### Passage
= = = = =

Why Philosophy? The Answer is Mathematical.
The sound of the car door closing should have woken them. In any case, he was too excited to care. Up the stairs he went. Listening first for what he hoped to never hear, he finally knocked on their door.
“What?” his mother asked.
“I’m home.” he replied opening the door.
“Good…” she acknowledged.
“‘THE MATRIX’ IS THE BEST MOVIE EVER!!!” he burst.
“That’s great. Tell me about it in the morning.”
“No, you don’t understand, I have to go see it again. You have to see it. Dad, what are you doing tomorrow night? I mean, I could feel my jeans shaking from the bass it was so loud.”
That was me. April 1999.
In the fall of 1999 I learned that the ancient Greek’s had mused that we could all really just be brains in jars being stimulated to believe life as we know it is happening. Wow. I cannot tell you how powerful that one fact was. That begged the question, “What else did people thousands of years ago think about that is being presented as new today?”
Around the same time, this knowledge became slightly depressing. If “The Matrix” was actually thousands of years old, what hope did we have for ever thinking something new?
A decade later, I stumbled upon Heidegger. Intense. Taken together, Heidegger and a plagiarized Matrix have revealed how wrong the famous “to remain ignorant of history is to remain forever a child” saying is.
Love history, study history, worship history; just don’t believe that you’re somehow better for it. More and more it is becoming clear to me that “life” is perfectly synonymous with “now.” Simply acknowledging this gives me all the hope I need. Anxiety disappears.

= = = = =

### Dataset excerpts
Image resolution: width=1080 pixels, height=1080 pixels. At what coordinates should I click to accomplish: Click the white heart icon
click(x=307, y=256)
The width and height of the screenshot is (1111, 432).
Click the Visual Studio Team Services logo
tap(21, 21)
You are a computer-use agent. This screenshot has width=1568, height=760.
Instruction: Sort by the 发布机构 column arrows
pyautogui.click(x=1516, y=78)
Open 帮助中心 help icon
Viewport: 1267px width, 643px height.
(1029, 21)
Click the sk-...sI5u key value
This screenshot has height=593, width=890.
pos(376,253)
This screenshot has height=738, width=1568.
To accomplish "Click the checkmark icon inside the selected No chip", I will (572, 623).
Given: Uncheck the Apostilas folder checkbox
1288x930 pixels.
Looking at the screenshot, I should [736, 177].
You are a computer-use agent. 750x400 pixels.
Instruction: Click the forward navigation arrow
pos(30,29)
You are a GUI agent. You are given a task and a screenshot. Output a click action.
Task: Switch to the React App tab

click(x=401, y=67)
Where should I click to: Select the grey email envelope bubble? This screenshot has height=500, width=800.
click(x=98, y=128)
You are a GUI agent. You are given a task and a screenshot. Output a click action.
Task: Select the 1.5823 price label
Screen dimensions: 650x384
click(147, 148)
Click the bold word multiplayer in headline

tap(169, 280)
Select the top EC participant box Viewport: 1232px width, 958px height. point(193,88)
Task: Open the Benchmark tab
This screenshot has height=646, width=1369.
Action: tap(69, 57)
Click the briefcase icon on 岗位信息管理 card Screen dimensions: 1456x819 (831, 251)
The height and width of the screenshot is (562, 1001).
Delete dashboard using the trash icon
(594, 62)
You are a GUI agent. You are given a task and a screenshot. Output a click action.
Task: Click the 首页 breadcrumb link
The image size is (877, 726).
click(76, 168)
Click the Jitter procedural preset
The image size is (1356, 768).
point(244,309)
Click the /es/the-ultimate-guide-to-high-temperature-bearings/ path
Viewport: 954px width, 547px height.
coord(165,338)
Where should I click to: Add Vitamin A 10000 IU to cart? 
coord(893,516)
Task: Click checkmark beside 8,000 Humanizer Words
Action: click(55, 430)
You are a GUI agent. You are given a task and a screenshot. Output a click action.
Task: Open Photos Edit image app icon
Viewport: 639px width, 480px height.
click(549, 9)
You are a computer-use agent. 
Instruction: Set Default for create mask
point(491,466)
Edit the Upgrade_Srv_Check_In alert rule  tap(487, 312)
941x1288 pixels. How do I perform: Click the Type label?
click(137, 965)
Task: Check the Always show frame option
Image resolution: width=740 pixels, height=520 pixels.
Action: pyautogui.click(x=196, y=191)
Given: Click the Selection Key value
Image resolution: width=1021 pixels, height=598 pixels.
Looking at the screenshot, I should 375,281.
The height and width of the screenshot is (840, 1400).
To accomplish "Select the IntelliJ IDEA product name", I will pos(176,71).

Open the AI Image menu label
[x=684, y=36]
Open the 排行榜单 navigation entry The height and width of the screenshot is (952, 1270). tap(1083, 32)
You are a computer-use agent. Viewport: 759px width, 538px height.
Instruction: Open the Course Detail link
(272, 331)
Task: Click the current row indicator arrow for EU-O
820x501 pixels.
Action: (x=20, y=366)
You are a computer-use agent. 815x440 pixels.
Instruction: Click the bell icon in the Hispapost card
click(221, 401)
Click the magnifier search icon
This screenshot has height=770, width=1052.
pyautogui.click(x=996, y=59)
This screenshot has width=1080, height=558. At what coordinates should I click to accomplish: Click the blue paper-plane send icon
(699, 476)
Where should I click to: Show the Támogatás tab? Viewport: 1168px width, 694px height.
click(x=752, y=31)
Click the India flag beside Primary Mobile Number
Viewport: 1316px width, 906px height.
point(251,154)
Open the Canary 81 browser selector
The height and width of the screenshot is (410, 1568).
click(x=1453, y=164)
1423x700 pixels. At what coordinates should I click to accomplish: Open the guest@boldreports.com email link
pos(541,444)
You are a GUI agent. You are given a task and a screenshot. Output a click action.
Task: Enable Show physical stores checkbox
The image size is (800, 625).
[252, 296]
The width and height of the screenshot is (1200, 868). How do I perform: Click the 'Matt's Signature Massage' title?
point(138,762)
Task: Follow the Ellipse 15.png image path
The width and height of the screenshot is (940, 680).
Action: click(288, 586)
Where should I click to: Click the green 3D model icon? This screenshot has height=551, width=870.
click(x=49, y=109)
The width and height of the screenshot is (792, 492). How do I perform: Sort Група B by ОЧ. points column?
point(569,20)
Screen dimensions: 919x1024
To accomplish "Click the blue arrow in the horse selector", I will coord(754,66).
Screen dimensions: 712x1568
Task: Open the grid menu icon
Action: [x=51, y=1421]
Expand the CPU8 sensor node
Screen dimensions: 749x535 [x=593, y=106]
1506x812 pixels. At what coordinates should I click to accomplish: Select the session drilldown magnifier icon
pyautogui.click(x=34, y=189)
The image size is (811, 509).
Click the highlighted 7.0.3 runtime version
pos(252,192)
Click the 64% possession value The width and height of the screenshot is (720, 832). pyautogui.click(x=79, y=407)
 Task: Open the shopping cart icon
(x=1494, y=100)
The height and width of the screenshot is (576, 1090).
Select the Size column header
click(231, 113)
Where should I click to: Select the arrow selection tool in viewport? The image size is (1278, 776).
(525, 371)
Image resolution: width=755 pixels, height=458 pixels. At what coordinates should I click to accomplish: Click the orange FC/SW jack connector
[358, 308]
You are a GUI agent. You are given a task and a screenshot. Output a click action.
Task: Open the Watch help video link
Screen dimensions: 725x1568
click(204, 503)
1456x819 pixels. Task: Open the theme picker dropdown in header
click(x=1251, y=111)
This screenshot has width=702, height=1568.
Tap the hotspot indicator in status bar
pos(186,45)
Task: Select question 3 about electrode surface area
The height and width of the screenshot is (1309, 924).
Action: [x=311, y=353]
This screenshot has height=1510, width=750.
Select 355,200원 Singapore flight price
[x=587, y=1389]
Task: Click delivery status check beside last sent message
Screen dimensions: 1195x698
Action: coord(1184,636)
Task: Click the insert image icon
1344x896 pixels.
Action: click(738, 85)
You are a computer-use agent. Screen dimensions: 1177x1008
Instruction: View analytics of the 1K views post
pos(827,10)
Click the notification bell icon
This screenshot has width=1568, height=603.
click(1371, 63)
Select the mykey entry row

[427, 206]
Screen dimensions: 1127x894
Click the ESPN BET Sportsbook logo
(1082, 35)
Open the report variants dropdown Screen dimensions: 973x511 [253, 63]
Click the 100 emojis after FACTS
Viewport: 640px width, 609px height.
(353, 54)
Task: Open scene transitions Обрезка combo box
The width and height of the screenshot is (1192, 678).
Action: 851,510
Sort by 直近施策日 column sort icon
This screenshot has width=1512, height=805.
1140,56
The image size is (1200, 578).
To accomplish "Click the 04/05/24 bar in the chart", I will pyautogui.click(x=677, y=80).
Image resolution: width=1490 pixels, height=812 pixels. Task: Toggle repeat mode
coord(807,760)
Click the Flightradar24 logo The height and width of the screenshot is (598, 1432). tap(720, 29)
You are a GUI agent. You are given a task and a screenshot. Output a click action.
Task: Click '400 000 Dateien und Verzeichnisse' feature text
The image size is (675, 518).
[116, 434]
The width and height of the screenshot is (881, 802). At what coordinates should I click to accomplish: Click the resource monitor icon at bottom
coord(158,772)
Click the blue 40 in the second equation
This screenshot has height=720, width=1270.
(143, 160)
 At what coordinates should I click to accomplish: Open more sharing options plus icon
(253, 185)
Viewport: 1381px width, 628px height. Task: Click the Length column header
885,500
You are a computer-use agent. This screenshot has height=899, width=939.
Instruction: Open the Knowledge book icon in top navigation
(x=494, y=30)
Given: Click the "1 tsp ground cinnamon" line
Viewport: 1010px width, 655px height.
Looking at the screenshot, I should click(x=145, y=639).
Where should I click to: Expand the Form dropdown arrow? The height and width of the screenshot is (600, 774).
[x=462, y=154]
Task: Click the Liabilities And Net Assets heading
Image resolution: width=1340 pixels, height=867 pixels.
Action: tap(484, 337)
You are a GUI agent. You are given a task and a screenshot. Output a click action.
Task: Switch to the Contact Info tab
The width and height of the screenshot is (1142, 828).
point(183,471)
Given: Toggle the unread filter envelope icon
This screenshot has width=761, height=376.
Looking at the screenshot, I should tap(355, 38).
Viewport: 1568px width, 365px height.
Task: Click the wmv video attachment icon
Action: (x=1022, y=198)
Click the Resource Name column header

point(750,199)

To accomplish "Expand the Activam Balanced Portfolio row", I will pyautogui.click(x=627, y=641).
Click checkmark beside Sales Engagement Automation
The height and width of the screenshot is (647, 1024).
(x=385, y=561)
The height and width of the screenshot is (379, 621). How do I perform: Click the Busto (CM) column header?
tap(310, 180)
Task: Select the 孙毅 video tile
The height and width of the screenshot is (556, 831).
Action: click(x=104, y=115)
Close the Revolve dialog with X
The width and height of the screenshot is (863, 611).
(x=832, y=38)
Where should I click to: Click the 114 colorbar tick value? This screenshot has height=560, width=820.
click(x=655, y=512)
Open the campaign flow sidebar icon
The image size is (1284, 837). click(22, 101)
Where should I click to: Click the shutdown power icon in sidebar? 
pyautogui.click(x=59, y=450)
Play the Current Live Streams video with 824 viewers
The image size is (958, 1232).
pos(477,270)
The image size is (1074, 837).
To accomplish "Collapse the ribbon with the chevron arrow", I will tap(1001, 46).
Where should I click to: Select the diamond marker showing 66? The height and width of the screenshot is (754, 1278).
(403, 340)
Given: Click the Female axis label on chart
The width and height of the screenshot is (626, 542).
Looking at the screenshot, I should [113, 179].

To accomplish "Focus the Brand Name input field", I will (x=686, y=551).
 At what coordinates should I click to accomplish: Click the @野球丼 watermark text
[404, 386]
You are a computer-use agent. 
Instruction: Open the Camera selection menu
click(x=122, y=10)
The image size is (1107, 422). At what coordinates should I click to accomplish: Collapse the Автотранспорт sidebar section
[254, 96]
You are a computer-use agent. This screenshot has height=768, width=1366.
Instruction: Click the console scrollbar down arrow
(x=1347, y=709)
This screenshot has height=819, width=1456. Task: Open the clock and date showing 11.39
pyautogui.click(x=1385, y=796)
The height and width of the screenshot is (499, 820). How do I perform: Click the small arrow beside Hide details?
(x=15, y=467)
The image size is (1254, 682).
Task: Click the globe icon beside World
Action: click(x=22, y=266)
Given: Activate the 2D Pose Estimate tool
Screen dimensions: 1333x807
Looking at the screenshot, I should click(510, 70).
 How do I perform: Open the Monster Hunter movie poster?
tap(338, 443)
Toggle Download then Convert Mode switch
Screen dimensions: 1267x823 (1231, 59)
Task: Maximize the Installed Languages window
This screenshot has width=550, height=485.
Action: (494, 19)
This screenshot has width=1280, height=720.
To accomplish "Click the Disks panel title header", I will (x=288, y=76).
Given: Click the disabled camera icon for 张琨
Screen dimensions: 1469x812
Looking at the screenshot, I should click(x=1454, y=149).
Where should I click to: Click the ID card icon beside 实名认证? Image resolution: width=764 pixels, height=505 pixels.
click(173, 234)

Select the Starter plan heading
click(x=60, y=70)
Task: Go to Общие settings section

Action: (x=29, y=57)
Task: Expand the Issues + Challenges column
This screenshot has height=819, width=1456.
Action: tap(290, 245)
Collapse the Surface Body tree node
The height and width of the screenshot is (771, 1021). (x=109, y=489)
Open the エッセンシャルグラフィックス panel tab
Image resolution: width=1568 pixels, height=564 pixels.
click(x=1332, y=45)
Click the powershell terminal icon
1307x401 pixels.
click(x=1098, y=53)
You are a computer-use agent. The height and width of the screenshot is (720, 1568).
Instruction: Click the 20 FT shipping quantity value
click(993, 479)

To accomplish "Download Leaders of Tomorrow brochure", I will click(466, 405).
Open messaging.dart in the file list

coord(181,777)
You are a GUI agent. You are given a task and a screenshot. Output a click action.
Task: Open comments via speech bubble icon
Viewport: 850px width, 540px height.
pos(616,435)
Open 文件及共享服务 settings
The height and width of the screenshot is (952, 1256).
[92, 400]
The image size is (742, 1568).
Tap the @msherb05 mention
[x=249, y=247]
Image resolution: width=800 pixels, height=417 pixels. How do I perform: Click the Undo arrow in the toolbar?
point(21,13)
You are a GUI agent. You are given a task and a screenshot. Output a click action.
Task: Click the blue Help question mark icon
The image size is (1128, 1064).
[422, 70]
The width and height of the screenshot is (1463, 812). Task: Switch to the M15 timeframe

= = = = =

### Activity 1
Return the portion of the Matrix essay that begins at the words "The sound of" and stops after "me. April 1999.", copying it word for word.
### Activity 2
In the Matrix essay, which philosopher does the writer say they stumbled upon a decade later?
### Activity 3
Write what comes next in the Matrix essay, picking up after its final sentence.

### Your response 1
The sound of the car door closing should have woken them. In any case, he was too excited to care. Up the stairs he went. Listening first for what he hoped to never hear, he finally knocked on their door.
“What?” his mother asked.
“I’m home.” he replied opening the door.
“Good…” she acknowledged.
“‘THE MATRIX’ IS THE BEST MOVIE EVER!!!” he burst.
“That’s great. Tell me about it in the morning.”
“No, you don’t understand, I have to go see it again. You have to see it. Dad, what are you doing tomorrow night? I mean, I could feel my jeans shaking from the bass it was so loud.”
That was me. April 1999.

### Your response 2
Heidegger

### Your response 3
For the doubtful reader, the best argument I can muster is the following personal story.
I attended college from 1999-2003. I am back in college for kicks right now. If you’ll allow my other writings to qualify me to make an observation, it seems US universities are really only interested in one thing: “How to Prevent the Holocaust.” The Stanford Prison Experiment. The Milgram Experiment. Professors and students alike stand in awe of their revelations. Somehow they miss the elephant in the room. They miss that humans are totally capable of taking part in another holocaust. This direct attempt to prevent the holocaust will not work. To accomplish the goal, universities would be better served if they backed up a step and challenged students to accept responsibility for the present. As I’ve written before, this idea of building a [fill in the blank] future is fundamentally flawed.
The only way I see to prevent another holocaust is to live for right now. I’m not talking about “immediate gratification.” I’m talking about an idea I first heard from Peter Drucker. In his book “Management,” he discusses that the Hippocratic Oath doesn’t apply only to the medical field. In his book, he makes the case that managers in any business have to live by it as well. I’d go a step further and say everyone should use it as a guide. Drucker paraphrases the oath down to, “Do no knowing harm.” Implied is you can’t “do” the future. You can only “do” the present.
By way of example, while deployed I hung on my wall some of the Samurai’s Bushido-type sayings. One was, “Courage is living when it is right to live, and dying when it is right to die.” I can tell you I have put a lot of though into it, and if the situation presents the “my life or me taking another’s life” dichotomy, I’m choosing the bullet. The German people chose poorly. They seem to have thought, “Even though this is wrong, if I do it now, at least I’ll make it to the future.” Wrong. No way am I making the same choice. Only someone avoiding “the now” could murder on command. Personal story turned rant over.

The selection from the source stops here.